### INFORMATION SUPPLIED:
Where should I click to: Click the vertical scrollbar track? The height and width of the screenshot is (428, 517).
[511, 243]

* * *

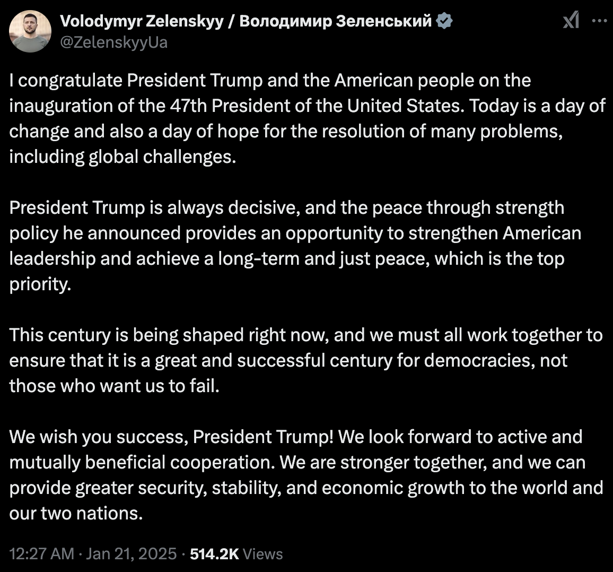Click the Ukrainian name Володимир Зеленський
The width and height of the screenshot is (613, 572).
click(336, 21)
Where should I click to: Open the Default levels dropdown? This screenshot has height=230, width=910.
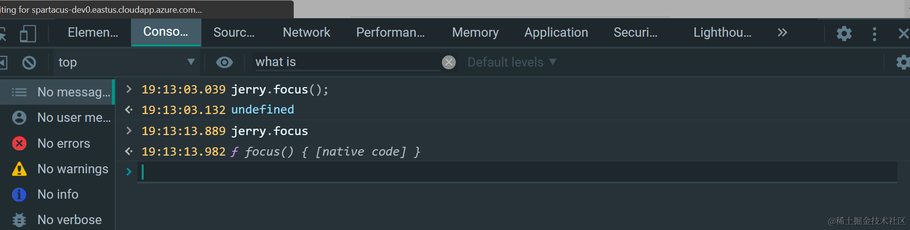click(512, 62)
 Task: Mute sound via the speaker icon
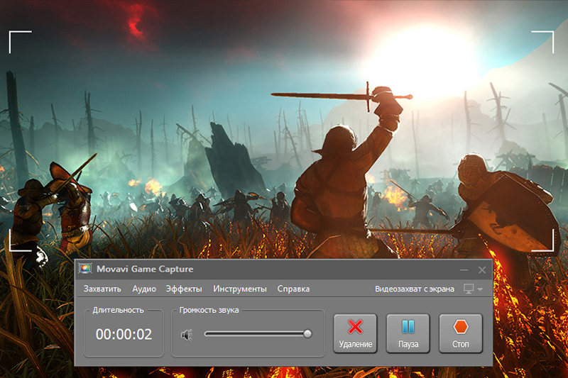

### EXERCISE DIRECTIONS:
An exact copy is needed of the stretch above that opens with the line containing "Where should I click to: Open" and closes with the line containing "Task: Mute sound via the speaker icon"; the pictures are not part of it.

### ANSWER AREA:
Where should I click to: Open the Default levels dropdown? This screenshot has height=230, width=910.
click(512, 62)
 Task: Mute sound via the speaker icon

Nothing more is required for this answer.